[Records contained in a dataset]
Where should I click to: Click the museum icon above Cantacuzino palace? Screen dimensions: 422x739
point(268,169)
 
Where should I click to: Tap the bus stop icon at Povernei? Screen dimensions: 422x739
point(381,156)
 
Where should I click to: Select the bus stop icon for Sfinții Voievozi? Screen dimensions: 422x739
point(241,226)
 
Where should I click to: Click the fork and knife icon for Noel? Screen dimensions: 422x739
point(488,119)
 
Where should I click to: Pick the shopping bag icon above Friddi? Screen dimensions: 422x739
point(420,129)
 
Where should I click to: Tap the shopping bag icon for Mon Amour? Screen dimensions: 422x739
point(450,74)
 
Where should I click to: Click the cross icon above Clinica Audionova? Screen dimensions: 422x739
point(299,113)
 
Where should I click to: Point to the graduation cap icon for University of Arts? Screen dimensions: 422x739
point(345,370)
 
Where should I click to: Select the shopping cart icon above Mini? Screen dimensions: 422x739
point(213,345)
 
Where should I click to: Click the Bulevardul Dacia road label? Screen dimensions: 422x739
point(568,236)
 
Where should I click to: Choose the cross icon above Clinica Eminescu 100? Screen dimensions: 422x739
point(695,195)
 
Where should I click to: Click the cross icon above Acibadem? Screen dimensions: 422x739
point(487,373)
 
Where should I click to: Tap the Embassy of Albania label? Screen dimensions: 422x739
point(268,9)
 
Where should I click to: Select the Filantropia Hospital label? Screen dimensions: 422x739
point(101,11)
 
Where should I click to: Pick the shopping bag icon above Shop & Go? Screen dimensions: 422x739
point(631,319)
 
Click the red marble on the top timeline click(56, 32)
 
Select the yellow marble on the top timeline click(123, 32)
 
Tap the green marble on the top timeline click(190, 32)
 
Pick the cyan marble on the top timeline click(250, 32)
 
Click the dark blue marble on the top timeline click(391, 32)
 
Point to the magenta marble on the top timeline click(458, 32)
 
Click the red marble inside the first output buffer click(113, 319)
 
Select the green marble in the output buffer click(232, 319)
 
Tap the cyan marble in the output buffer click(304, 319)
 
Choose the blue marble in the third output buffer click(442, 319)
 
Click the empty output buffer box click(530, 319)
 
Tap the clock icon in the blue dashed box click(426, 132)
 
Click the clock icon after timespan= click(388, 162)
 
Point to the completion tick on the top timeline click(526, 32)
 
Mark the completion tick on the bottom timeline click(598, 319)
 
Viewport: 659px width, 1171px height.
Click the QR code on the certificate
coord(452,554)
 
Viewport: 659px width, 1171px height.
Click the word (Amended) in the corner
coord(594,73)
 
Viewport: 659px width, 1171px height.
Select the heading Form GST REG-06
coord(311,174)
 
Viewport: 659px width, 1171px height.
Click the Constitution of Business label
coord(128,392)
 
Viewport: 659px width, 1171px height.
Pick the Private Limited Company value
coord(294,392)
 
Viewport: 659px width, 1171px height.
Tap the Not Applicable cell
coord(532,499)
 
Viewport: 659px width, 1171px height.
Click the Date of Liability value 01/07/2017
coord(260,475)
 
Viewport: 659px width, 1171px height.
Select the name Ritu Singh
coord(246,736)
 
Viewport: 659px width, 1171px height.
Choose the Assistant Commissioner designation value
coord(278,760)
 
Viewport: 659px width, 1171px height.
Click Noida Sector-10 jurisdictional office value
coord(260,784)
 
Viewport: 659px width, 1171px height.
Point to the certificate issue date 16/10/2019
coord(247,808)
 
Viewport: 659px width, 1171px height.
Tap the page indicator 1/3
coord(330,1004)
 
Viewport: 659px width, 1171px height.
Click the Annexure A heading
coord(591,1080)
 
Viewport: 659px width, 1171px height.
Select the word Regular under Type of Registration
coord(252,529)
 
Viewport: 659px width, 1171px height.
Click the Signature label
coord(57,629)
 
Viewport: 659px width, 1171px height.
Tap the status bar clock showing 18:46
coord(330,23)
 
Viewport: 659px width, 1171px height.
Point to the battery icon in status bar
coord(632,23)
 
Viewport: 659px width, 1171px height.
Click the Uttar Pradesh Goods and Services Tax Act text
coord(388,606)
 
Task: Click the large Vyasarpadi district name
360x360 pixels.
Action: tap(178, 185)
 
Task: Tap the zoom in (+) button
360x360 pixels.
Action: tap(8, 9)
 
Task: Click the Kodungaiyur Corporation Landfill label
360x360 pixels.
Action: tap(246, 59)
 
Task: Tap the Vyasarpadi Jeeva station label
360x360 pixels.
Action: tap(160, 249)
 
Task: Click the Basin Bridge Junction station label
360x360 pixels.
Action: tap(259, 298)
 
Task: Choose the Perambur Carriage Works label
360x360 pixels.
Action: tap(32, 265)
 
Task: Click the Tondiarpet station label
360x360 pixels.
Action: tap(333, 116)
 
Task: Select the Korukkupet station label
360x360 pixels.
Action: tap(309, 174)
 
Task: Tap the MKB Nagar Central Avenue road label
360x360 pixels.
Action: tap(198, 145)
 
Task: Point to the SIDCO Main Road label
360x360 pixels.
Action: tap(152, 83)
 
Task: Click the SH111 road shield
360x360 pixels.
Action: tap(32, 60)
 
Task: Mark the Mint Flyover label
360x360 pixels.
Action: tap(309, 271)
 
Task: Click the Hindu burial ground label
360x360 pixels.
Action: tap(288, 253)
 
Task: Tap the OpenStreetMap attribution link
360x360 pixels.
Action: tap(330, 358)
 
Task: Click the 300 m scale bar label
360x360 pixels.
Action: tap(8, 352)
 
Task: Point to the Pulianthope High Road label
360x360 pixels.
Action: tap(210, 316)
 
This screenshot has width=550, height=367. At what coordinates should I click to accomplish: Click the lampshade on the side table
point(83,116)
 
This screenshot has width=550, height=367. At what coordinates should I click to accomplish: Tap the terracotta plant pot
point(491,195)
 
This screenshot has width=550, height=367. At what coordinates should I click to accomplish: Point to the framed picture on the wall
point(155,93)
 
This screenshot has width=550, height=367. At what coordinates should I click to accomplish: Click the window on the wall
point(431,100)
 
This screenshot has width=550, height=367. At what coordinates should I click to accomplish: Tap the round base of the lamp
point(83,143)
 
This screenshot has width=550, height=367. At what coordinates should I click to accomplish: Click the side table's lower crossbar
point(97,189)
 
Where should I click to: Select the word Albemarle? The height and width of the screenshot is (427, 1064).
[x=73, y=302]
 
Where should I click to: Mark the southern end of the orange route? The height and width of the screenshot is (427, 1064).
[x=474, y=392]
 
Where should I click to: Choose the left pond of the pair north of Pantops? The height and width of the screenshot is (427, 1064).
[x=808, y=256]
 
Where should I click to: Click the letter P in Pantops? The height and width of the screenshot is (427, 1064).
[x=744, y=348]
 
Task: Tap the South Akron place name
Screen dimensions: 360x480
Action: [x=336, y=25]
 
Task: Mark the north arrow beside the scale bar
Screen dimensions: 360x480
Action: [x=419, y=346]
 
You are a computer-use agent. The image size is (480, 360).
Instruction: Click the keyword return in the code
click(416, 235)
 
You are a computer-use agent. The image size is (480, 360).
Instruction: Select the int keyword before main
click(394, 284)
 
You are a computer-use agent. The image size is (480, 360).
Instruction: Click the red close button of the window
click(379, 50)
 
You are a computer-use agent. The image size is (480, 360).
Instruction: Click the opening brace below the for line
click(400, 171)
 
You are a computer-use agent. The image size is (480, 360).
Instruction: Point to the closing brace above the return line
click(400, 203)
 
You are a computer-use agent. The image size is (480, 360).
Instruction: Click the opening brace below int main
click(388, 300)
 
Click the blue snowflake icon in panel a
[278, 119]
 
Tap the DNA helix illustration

__Aim of the task__
Express every line of the listing above as a JSON list of strings, with one string per line and no blank lines.

__Solved problem__
[
  "Where should I click to: Click the museum icon above Cantacuzino palace? Screen dimensions: 422x739",
  "point(268,169)",
  "Where should I click to: Tap the bus stop icon at Povernei? Screen dimensions: 422x739",
  "point(381,156)",
  "Where should I click to: Select the bus stop icon for Sfinții Voievozi? Screen dimensions: 422x739",
  "point(241,226)",
  "Where should I click to: Click the fork and knife icon for Noel? Screen dimensions: 422x739",
  "point(488,119)",
  "Where should I click to: Pick the shopping bag icon above Friddi? Screen dimensions: 422x739",
  "point(420,129)",
  "Where should I click to: Tap the shopping bag icon for Mon Amour? Screen dimensions: 422x739",
  "point(450,74)",
  "Where should I click to: Click the cross icon above Clinica Audionova? Screen dimensions: 422x739",
  "point(299,113)",
  "Where should I click to: Point to the graduation cap icon for University of Arts? Screen dimensions: 422x739",
  "point(345,370)",
  "Where should I click to: Select the shopping cart icon above Mini? Screen dimensions: 422x739",
  "point(213,345)",
  "Where should I click to: Click the Bulevardul Dacia road label? Screen dimensions: 422x739",
  "point(568,236)",
  "Where should I click to: Choose the cross icon above Clinica Eminescu 100? Screen dimensions: 422x739",
  "point(695,195)",
  "Where should I click to: Click the cross icon above Acibadem? Screen dimensions: 422x739",
  "point(487,373)",
  "Where should I click to: Tap the Embassy of Albania label? Screen dimensions: 422x739",
  "point(268,9)",
  "Where should I click to: Select the Filantropia Hospital label? Screen dimensions: 422x739",
  "point(101,11)",
  "Where should I click to: Pick the shopping bag icon above Shop & Go? Screen dimensions: 422x739",
  "point(631,319)",
  "Click the red marble on the top timeline click(56, 32)",
  "Select the yellow marble on the top timeline click(123, 32)",
  "Tap the green marble on the top timeline click(190, 32)",
  "Pick the cyan marble on the top timeline click(250, 32)",
  "Click the dark blue marble on the top timeline click(391, 32)",
  "Point to the magenta marble on the top timeline click(458, 32)",
  "Click the red marble inside the first output buffer click(113, 319)",
  "Select the green marble in the output buffer click(232, 319)",
  "Tap the cyan marble in the output buffer click(304, 319)",
  "Choose the blue marble in the third output buffer click(442, 319)",
  "Click the empty output buffer box click(530, 319)",
  "Tap the clock icon in the blue dashed box click(426, 132)",
  "Click the clock icon after timespan= click(388, 162)",
  "Point to the completion tick on the top timeline click(526, 32)",
  "Mark the completion tick on the bottom timeline click(598, 319)",
  "Viewport: 659px width, 1171px height.",
  "Click the QR code on the certificate",
  "coord(452,554)",
  "Viewport: 659px width, 1171px height.",
  "Click the word (Amended) in the corner",
  "coord(594,73)",
  "Viewport: 659px width, 1171px height.",
  "Select the heading Form GST REG-06",
  "coord(311,174)",
  "Viewport: 659px width, 1171px height.",
  "Click the Constitution of Business label",
  "coord(128,392)",
  "Viewport: 659px width, 1171px height.",
  "Pick the Private Limited Company value",
  "coord(294,392)",
  "Viewport: 659px width, 1171px height.",
  "Tap the Not Applicable cell",
  "coord(532,499)",
  "Viewport: 659px width, 1171px height.",
  "Click the Date of Liability value 01/07/2017",
  "coord(260,475)",
  "Viewport: 659px width, 1171px height.",
  "Select the name Ritu Singh",
  "coord(246,736)",
  "Viewport: 659px width, 1171px height.",
  "Choose the Assistant Commissioner designation value",
  "coord(278,760)",
  "Viewport: 659px width, 1171px height.",
  "Click Noida Sector-10 jurisdictional office value",
  "coord(260,784)",
  "Viewport: 659px width, 1171px height.",
  "Point to the certificate issue date 16/10/2019",
  "coord(247,808)",
  "Viewport: 659px width, 1171px height.",
  "Tap the page indicator 1/3",
  "coord(330,1004)",
  "Viewport: 659px width, 1171px height.",
  "Click the Annexure A heading",
  "coord(591,1080)",
  "Viewport: 659px width, 1171px height.",
  "Select the word Regular under Type of Registration",
  "coord(252,529)",
  "Viewport: 659px width, 1171px height.",
  "Click the Signature label",
  "coord(57,629)",
  "Viewport: 659px width, 1171px height.",
  "Tap the status bar clock showing 18:46",
  "coord(330,23)",
  "Viewport: 659px width, 1171px height.",
  "Point to the battery icon in status bar",
  "coord(632,23)",
  "Viewport: 659px width, 1171px height.",
  "Click the Uttar Pradesh Goods and Services Tax Act text",
  "coord(388,606)",
  "Task: Click the large Vyasarpadi district name",
  "360x360 pixels.",
  "Action: tap(178, 185)",
  "Task: Tap the zoom in (+) button",
  "360x360 pixels.",
  "Action: tap(8, 9)",
  "Task: Click the Kodungaiyur Corporation Landfill label",
  "360x360 pixels.",
  "Action: tap(246, 59)",
  "Task: Tap the Vyasarpadi Jeeva station label",
  "360x360 pixels.",
  "Action: tap(160, 249)",
  "Task: Click the Basin Bridge Junction station label",
  "360x360 pixels.",
  "Action: tap(259, 298)",
  "Task: Choose the Perambur Carriage Works label",
  "360x360 pixels.",
  "Action: tap(32, 265)",
  "Task: Click the Tondiarpet station label",
  "360x360 pixels.",
  "Action: tap(333, 116)",
  "Task: Select the Korukkupet station label",
  "360x360 pixels.",
  "Action: tap(309, 174)",
  "Task: Tap the MKB Nagar Central Avenue road label",
  "360x360 pixels.",
  "Action: tap(198, 145)",
  "Task: Point to the SIDCO Main Road label",
  "360x360 pixels.",
  "Action: tap(152, 83)",
  "Task: Click the SH111 road shield",
  "360x360 pixels.",
  "Action: tap(32, 60)",
  "Task: Mark the Mint Flyover label",
  "360x360 pixels.",
  "Action: tap(309, 271)",
  "Task: Click the Hindu burial ground label",
  "360x360 pixels.",
  "Action: tap(288, 253)",
  "Task: Tap the OpenStreetMap attribution link",
  "360x360 pixels.",
  "Action: tap(330, 358)",
  "Task: Click the 300 m scale bar label",
  "360x360 pixels.",
  "Action: tap(8, 352)",
  "Task: Point to the Pulianthope High Road label",
  "360x360 pixels.",
  "Action: tap(210, 316)",
  "This screenshot has width=550, height=367. At what coordinates should I click to accomplish: Click the lampshade on the side table",
  "point(83,116)",
  "This screenshot has width=550, height=367. At what coordinates should I click to accomplish: Tap the terracotta plant pot",
  "point(491,195)",
  "This screenshot has width=550, height=367. At what coordinates should I click to accomplish: Point to the framed picture on the wall",
  "point(155,93)",
  "This screenshot has width=550, height=367. At what coordinates should I click to accomplish: Click the window on the wall",
  "point(431,100)",
  "This screenshot has width=550, height=367. At what coordinates should I click to accomplish: Tap the round base of the lamp",
  "point(83,143)",
  "This screenshot has width=550, height=367. At what coordinates should I click to accomplish: Click the side table's lower crossbar",
  "point(97,189)",
  "Where should I click to: Select the word Albemarle? The height and width of the screenshot is (427, 1064).",
  "[x=73, y=302]",
  "Where should I click to: Mark the southern end of the orange route? The height and width of the screenshot is (427, 1064).",
  "[x=474, y=392]",
  "Where should I click to: Choose the left pond of the pair north of Pantops? The height and width of the screenshot is (427, 1064).",
  "[x=808, y=256]",
  "Where should I click to: Click the letter P in Pantops? The height and width of the screenshot is (427, 1064).",
  "[x=744, y=348]",
  "Task: Tap the South Akron place name",
  "Screen dimensions: 360x480",
  "Action: [x=336, y=25]",
  "Task: Mark the north arrow beside the scale bar",
  "Screen dimensions: 360x480",
  "Action: [x=419, y=346]",
  "You are a computer-use agent. The image size is (480, 360).",
  "Instruction: Click the keyword return in the code",
  "click(416, 235)",
  "You are a computer-use agent. The image size is (480, 360).",
  "Instruction: Select the int keyword before main",
  "click(394, 284)",
  "You are a computer-use agent. The image size is (480, 360).",
  "Instruction: Click the red close button of the window",
  "click(379, 50)",
  "You are a computer-use agent. The image size is (480, 360).",
  "Instruction: Click the opening brace below the for line",
  "click(400, 171)",
  "You are a computer-use agent. The image size is (480, 360).",
  "Instruction: Point to the closing brace above the return line",
  "click(400, 203)",
  "You are a computer-use agent. The image size is (480, 360).",
  "Instruction: Click the opening brace below int main",
  "click(388, 300)",
  "Click the blue snowflake icon in panel a",
  "[278, 119]",
  "Tap the DNA helix illustration"
]